» **TASK DIRECTIONS**
Please turn the rows into a numbered list, leaving out blank lines: begin at the line that has "This screenshot has width=856, height=422." and stop after the line that has "x-tick-label: 45 is".

» **INPUT DATA**
_ _ _ _ _

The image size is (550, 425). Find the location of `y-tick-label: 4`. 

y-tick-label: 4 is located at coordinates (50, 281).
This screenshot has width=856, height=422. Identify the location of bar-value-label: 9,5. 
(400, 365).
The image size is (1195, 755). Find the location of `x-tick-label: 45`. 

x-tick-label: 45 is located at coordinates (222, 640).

_ _ _ _ _

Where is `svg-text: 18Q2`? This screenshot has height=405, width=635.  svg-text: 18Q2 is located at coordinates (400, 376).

_ _ _ _ _

» **THE ANSWER**
1. This screenshot has width=856, height=422. Identify the location of bar-value-label: 9,5. 
2. (400, 365).
3. The image size is (1195, 755). Find the location of `x-tick-label: 45`. 
4. x-tick-label: 45 is located at coordinates (222, 640).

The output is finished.